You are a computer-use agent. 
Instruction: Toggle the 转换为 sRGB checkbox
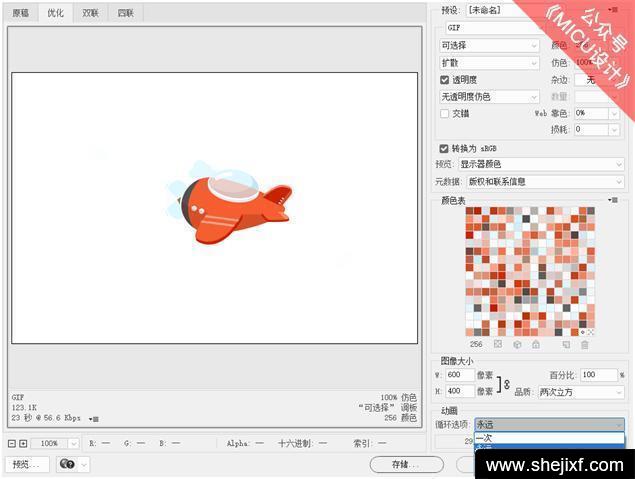(445, 148)
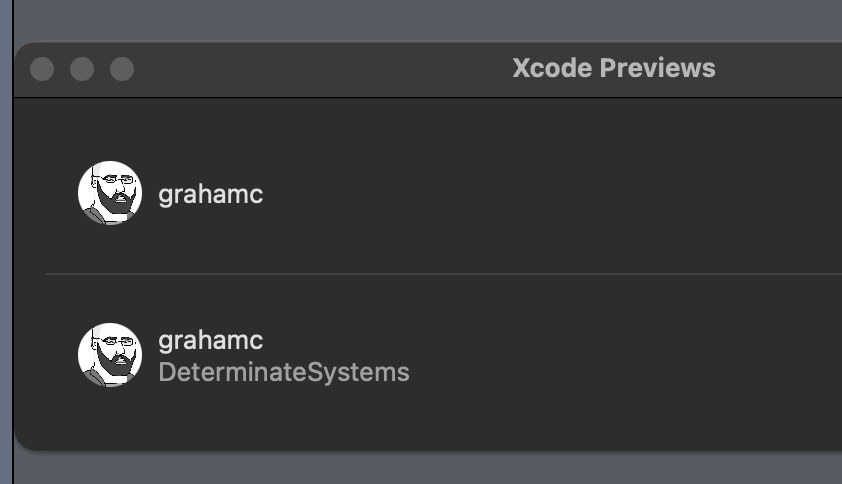842x484 pixels.
Task: Click the divider line separating the two rows
Action: pos(440,273)
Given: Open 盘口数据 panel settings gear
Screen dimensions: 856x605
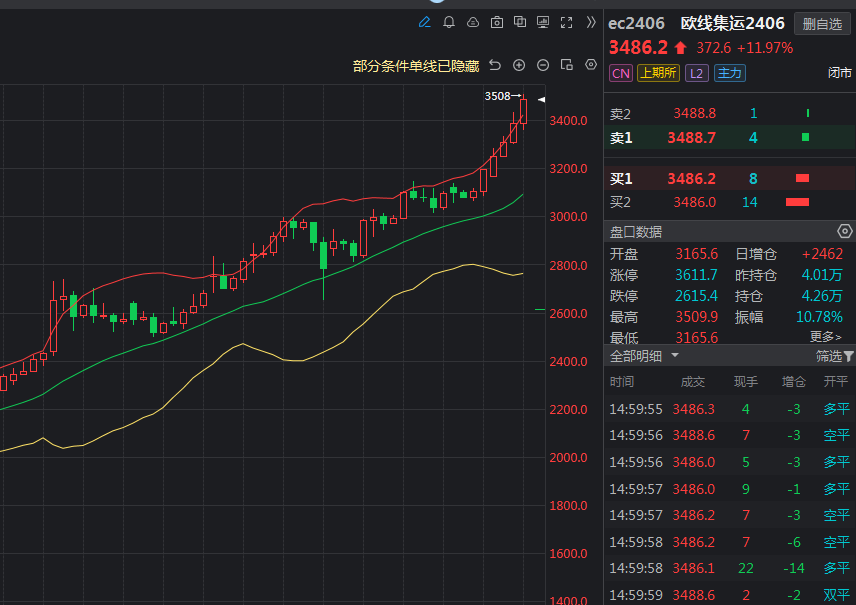Looking at the screenshot, I should coord(843,231).
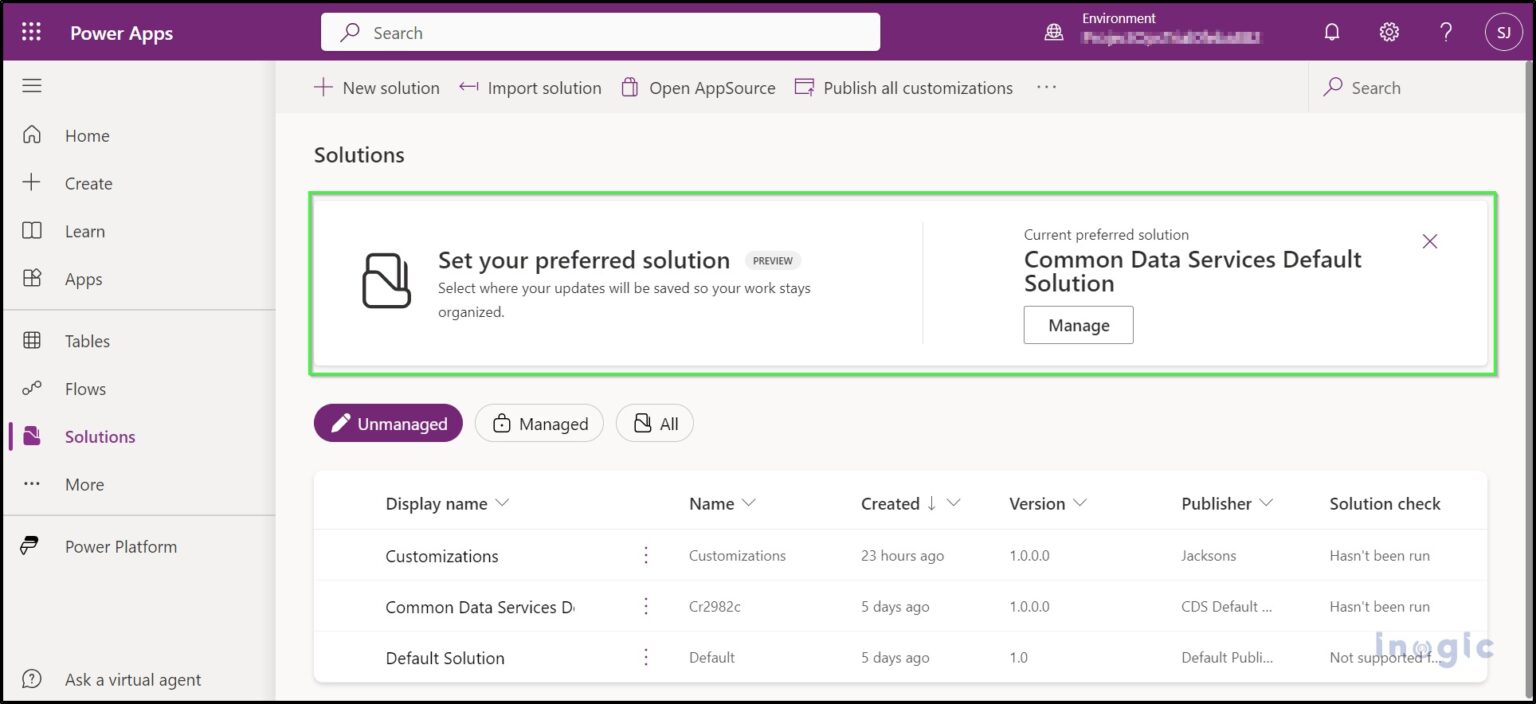Open the notifications bell
This screenshot has width=1536, height=704.
click(1331, 31)
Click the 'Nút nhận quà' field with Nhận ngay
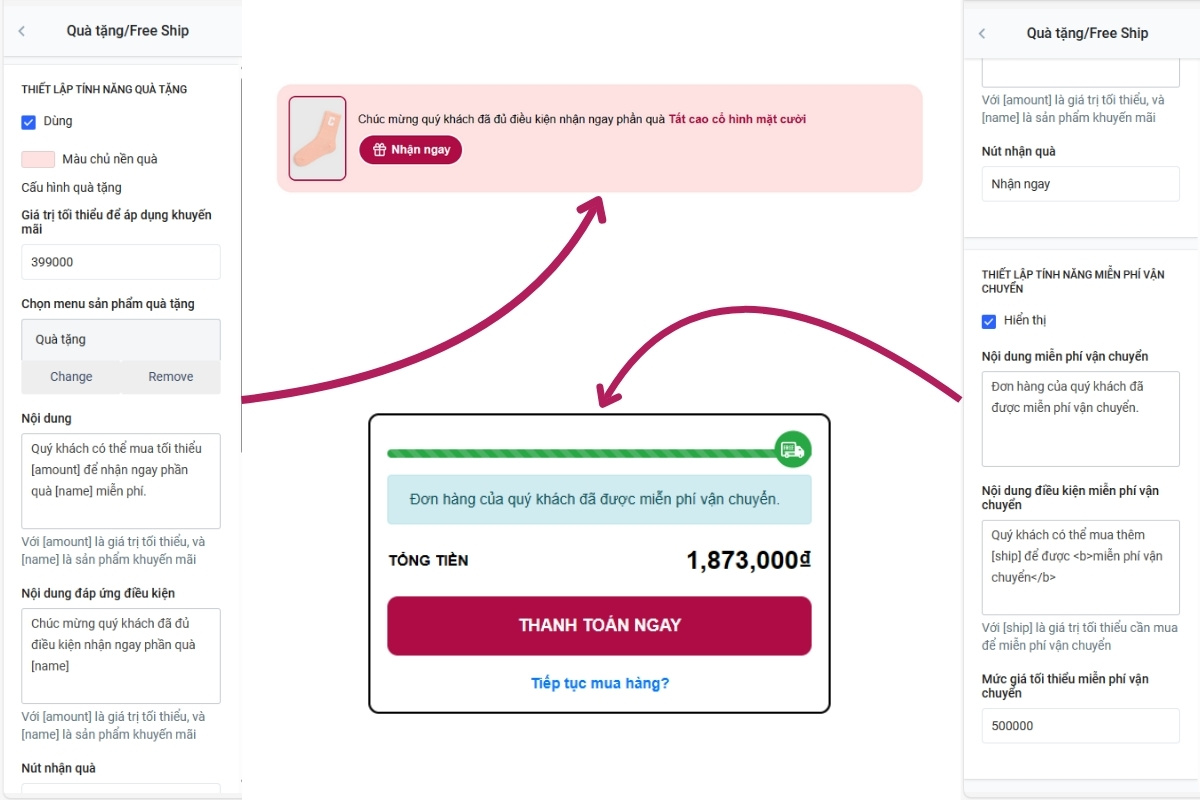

★ ★ ★ ★ ★

• [ASSIGNMENT]:
Give every line of the data above again as it stands; the pictures stay out.

• [YOUR RESPONSE]:
You are a computer-use agent. 
Instruction: Toggle the 转换为 sRGB checkbox
(445, 148)
842x484 pixels.
Task: Click the divider line separating the two rows
Action: pos(440,273)
Given: Open 盘口数据 panel settings gear
Screen dimensions: 856x605
Looking at the screenshot, I should coord(843,231).
Open the notifications bell
This screenshot has width=1536, height=704.
click(1331, 31)
Click the 'Nút nhận quà' field with Nhận ngay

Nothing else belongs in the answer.